All that is needed is the lines from the one containing "1308x922 pixels. At" through the end of the listing, printed exactly, with no pictures among them.

## SOURCE MATERIAL
★ ★ ★ ★ ★

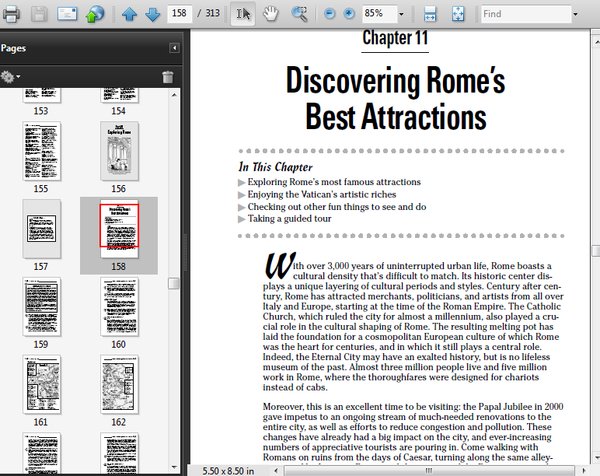Click the Find search field
Screen dimensions: 600x476
click(522, 14)
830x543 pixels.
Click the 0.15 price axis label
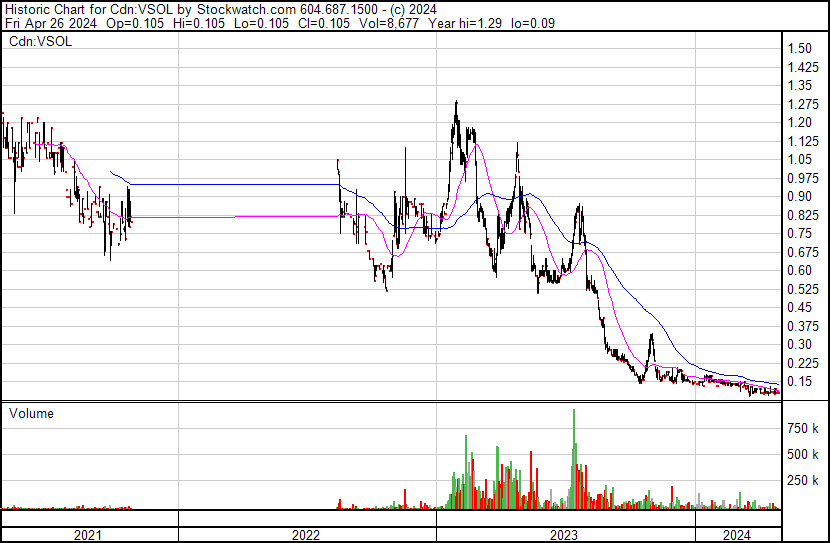[798, 381]
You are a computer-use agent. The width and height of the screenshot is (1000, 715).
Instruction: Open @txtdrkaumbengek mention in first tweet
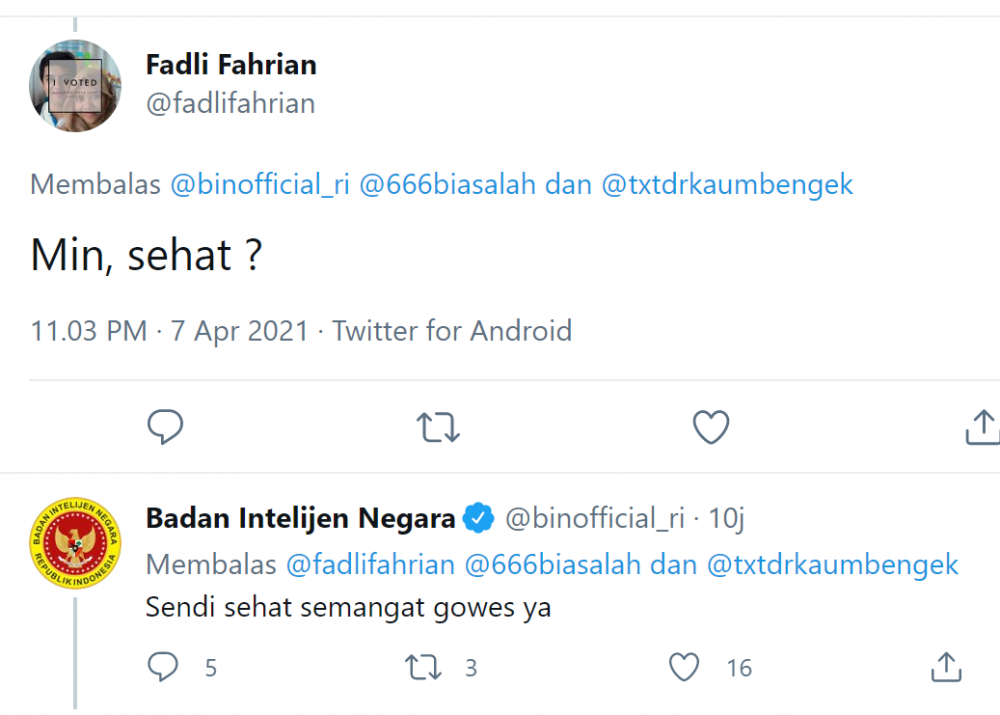727,185
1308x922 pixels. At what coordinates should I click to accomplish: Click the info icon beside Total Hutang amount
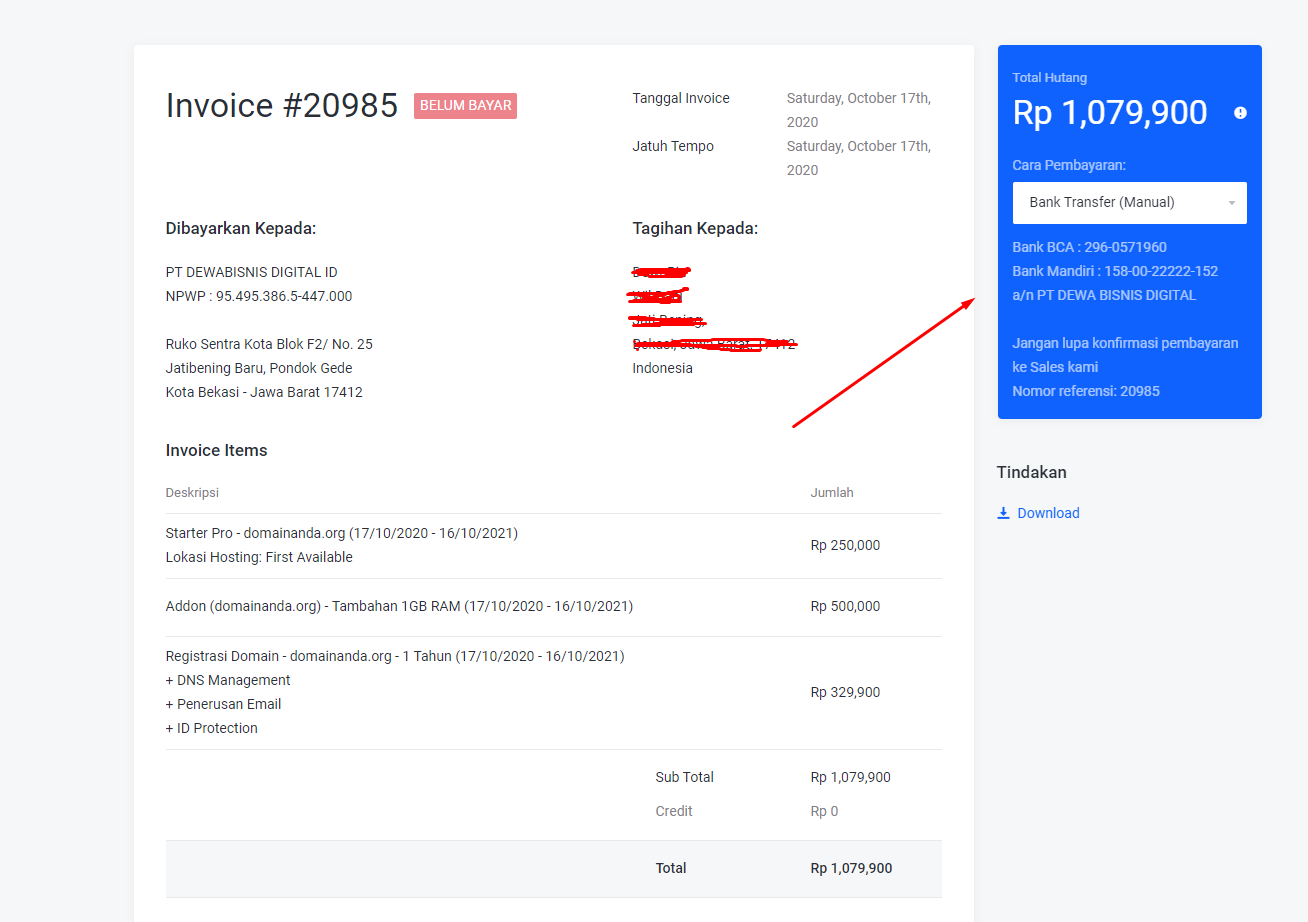click(1240, 113)
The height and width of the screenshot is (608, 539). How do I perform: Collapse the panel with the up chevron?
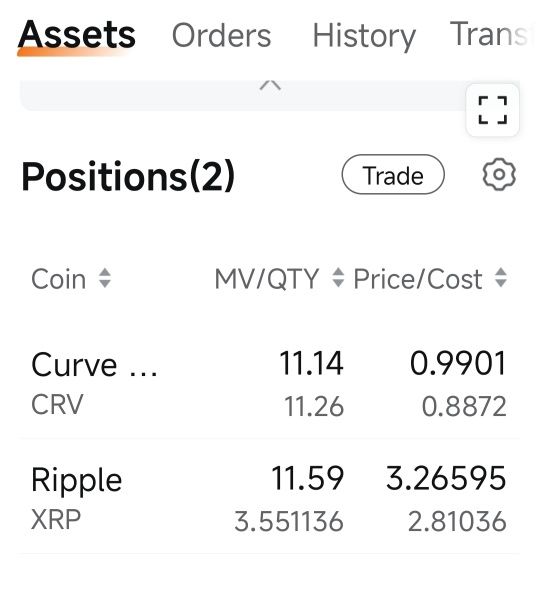[270, 85]
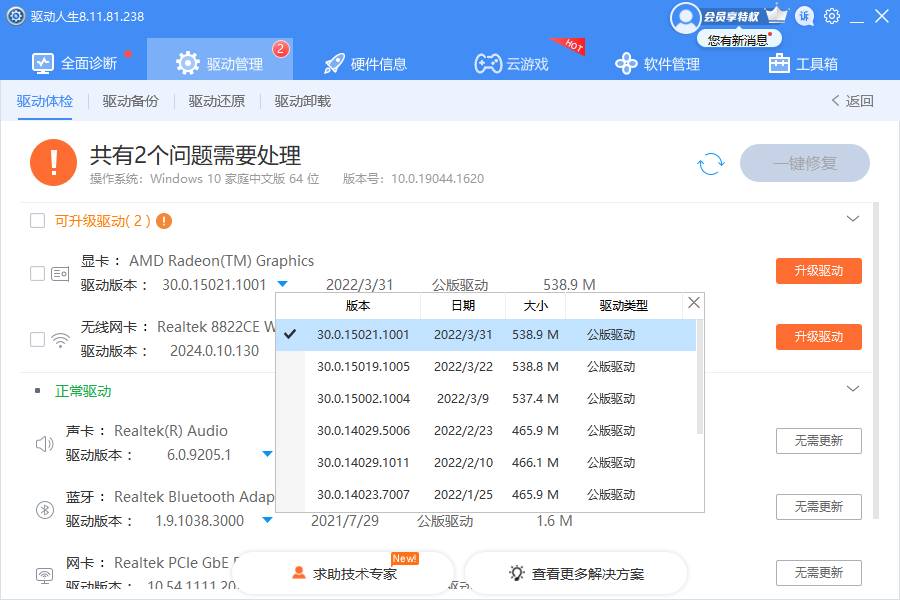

★ ★ ★ ★ ★

## RESULT OF THIS EXERCISE
1308x922 pixels. At what coordinates should I click to accomplish: Click the info icon beside Total Hutang amount
click(1240, 113)
The height and width of the screenshot is (608, 539). How do I perform: Collapse the panel with the up chevron?
[270, 85]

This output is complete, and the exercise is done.